A falta de um CD novo de Maria Bethânia.


Os inúmeros beijos dados pelo meu avô e a alegria sempre estampada no rosto dele quando ele me vê todos os sábados e me diz: “meu neto Doutor, quanto tempo que não te vejo!” e o diálogo inicial de sempre: Eu digo: “Sua benção, vô. Tudo bem?” e ele responde: “Melhor agora que estou te vendo!”. A doce falta de memória que nunca o impede de ser tão carinhoso.


A interação com meus alunos e amigos mais distantes no facebook. A troca de mensagens e a possibilidade de compartilhar minhas ideias no meu blog com amigos com os quais não é possível conviver mais perto fisicamente.


A visita inesperada da Simara e do Max.


O cineminha “cabeça” com Cristiane e Simone.


Mais uma confraternização e amigo-oculto de fim de ano com meus amigos mais queridos. As declarações de afeto e as experiências que nos permitimos viver juntos. A falta de cobrança.


A tarde do último dia do ano na casa da minha mãe, fazendo coisas bem corriqueiras, comendo, rindo alto. Ter estourado confetes com meu avô.

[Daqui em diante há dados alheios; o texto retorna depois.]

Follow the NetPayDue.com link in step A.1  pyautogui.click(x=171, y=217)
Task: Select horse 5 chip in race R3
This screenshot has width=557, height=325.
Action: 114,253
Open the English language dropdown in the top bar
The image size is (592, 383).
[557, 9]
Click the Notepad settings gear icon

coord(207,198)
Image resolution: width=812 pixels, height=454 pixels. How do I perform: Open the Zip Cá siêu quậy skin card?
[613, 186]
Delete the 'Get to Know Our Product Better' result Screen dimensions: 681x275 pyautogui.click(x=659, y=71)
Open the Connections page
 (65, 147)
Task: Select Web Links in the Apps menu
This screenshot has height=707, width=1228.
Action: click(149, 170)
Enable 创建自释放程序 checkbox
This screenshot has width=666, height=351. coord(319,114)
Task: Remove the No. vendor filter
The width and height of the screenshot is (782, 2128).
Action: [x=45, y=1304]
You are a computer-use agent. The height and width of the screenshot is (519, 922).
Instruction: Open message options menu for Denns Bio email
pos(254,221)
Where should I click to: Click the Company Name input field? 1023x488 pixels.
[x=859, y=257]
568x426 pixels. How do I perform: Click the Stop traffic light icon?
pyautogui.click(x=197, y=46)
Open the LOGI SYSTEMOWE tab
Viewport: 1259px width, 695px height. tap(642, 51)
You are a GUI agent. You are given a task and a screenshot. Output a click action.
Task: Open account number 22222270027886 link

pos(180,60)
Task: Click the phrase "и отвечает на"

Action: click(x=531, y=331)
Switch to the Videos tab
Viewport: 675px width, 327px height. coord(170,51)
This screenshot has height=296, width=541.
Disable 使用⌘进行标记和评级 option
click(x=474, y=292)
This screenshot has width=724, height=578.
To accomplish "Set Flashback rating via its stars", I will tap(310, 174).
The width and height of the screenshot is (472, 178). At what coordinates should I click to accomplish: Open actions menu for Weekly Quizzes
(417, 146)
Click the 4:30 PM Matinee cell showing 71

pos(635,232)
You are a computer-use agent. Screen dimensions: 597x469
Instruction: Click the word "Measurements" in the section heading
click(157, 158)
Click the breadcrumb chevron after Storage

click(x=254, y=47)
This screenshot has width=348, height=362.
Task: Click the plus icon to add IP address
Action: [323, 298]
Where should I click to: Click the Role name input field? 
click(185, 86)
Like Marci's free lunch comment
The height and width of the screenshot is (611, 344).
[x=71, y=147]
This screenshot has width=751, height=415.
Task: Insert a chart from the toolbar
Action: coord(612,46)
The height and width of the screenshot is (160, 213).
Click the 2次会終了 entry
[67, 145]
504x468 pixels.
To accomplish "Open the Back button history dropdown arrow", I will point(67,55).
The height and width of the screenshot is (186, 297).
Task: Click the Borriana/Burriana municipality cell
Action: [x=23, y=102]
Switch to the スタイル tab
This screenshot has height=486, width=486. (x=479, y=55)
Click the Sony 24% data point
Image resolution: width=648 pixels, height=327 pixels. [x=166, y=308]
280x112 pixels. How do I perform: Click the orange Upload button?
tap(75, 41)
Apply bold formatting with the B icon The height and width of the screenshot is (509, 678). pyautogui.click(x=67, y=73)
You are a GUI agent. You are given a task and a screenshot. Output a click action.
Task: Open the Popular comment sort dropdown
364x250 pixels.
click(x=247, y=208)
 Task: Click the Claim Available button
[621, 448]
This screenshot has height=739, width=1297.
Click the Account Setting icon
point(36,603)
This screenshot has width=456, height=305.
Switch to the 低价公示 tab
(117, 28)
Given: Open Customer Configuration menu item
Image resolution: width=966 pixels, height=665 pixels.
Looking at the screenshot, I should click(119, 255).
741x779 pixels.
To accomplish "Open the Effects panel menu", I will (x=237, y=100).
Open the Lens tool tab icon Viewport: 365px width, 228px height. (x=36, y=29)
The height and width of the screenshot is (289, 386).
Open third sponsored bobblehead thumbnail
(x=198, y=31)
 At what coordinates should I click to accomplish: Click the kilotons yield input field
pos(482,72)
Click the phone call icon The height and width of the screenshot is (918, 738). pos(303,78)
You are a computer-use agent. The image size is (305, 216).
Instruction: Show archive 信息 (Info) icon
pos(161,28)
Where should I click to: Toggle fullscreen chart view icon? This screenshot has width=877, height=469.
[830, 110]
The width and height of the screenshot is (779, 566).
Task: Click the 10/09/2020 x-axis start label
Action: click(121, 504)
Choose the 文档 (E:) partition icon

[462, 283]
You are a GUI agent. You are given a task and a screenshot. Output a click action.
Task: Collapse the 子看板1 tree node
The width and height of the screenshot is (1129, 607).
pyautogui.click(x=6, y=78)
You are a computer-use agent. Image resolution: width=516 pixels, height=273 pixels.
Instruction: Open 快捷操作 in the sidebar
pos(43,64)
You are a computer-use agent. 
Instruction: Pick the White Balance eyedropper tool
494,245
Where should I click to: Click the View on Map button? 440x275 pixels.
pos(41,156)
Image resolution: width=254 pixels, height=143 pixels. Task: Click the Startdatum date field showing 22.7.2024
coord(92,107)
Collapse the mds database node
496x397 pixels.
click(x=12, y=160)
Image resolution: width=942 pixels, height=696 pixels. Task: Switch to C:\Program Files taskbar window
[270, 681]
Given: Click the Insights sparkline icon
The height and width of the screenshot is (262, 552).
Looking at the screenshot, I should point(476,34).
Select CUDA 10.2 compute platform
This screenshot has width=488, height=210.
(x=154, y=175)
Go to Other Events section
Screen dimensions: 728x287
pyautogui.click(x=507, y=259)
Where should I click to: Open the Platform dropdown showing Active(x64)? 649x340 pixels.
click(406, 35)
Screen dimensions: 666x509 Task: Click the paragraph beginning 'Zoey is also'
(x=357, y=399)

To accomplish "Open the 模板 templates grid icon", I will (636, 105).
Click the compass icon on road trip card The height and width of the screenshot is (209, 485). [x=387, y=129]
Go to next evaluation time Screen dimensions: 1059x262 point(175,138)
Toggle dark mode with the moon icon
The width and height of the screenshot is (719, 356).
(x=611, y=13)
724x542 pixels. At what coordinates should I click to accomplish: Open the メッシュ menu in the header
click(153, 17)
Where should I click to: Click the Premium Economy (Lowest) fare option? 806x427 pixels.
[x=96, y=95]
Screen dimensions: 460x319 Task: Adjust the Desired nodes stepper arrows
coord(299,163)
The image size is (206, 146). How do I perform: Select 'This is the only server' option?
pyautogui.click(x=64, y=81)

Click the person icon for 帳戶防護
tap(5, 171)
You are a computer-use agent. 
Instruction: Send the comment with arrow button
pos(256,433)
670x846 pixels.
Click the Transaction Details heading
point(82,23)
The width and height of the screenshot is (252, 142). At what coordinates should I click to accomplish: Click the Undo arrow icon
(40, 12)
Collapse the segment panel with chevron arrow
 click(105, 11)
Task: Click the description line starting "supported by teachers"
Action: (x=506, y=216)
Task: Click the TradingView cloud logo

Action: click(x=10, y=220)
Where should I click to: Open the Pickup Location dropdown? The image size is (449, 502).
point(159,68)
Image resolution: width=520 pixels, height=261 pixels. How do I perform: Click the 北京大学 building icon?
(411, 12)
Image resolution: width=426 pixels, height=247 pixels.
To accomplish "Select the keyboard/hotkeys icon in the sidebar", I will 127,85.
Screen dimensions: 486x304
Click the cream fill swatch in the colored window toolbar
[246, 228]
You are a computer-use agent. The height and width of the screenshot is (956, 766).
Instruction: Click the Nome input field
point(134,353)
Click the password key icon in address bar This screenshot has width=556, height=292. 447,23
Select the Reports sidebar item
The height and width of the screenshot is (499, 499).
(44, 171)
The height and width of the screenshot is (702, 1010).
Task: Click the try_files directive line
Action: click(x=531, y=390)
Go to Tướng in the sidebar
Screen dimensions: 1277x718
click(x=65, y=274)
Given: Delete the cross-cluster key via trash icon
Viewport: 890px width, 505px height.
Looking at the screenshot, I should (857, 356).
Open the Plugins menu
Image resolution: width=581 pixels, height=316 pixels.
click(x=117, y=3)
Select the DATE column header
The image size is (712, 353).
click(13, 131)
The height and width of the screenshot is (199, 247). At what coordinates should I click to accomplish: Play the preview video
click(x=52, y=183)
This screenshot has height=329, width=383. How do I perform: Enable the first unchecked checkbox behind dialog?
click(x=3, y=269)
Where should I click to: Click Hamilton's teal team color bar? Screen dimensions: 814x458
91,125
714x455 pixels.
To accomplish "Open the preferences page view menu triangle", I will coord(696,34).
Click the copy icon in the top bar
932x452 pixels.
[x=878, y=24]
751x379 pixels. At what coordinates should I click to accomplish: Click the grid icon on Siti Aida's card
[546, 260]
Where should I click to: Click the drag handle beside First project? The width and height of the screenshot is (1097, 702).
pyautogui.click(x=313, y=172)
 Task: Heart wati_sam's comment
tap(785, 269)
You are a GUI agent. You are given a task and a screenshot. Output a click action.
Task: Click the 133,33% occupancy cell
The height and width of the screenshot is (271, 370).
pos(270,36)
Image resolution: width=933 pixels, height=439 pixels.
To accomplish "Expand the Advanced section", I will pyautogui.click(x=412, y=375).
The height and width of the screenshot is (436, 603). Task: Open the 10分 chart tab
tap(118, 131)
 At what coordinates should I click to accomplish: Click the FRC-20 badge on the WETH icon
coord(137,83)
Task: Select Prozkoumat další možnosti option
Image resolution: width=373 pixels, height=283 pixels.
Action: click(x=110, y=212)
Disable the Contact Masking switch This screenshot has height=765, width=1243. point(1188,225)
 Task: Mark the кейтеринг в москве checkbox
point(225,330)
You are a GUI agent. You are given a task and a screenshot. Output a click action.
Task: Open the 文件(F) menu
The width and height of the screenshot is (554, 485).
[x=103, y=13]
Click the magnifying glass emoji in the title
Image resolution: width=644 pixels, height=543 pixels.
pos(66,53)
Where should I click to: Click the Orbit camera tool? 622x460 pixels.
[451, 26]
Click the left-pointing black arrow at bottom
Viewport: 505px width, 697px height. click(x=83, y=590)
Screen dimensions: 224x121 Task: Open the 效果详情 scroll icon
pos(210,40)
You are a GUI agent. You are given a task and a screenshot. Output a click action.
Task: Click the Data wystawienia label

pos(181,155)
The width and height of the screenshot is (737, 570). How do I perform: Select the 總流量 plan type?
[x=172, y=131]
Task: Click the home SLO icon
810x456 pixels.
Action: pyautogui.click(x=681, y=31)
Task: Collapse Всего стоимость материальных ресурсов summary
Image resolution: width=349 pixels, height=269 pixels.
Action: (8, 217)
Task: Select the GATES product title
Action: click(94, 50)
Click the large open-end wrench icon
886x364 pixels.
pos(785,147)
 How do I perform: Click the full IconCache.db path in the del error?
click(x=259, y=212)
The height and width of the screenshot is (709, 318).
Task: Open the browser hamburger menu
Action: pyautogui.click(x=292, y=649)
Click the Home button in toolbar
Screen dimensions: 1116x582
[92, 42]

A promessa de um Reveillon especial na casa da Rê com amigos queridos.
Obrigado a todas as pessoas que fizeram o meu ano de 2011 tão incrível. Que 2012 seja tão bom, ou melhor, quanto!



sexta-feira, 30 de dezembro de 2011

Principalmente, para os meus alunos.

Mexendo nas minhas memórias, ou melhor na memória do meu PC, encontrei esse poema que escrevi há mais de 20 anos. Nessa época, eu era apenas o sonho do que sou hoje. Tinha a idade de muitos dos meus alunos. Por isso, lembrei-me deles, de seus sonhos, de seu esforço diário, das dúvidas todas... da vontade de vencer. Nessa mesma  época, um professor muito especial me fez conhecer essa música e essa cantora (clique aqui para ouvir).




O poema é pueril, ingênuo talvez... mas foi por acreditar naquela tal Esperança, que eu fui além, eu realizei, eu sou dois... E hoje sou uma pessoa muito feliz. E ainda cheia de sonhos e coisas para realizar. Porque isso é o que no mantém vivos: o sonho! Tudo isso pode parecer clichê, mas a vida é cheia de clichês mesmo.


É isso então o que eu desejo a todos vocês, meus alunos, ex-alunos e futuro alunos! Meus amigos todos. Acreditem! Sonhem! Mantenham o foco! Estudem! Levantem-se! Mais à frente, abram suas gavetas, seus guardados, seus ipod’s e pendrives, fechem os olhos, relembrem e concluam, como eu conclui, o quanto valeu a pena cada noite mal dormida, o esforço, o cansaço... Sucesso para vocês!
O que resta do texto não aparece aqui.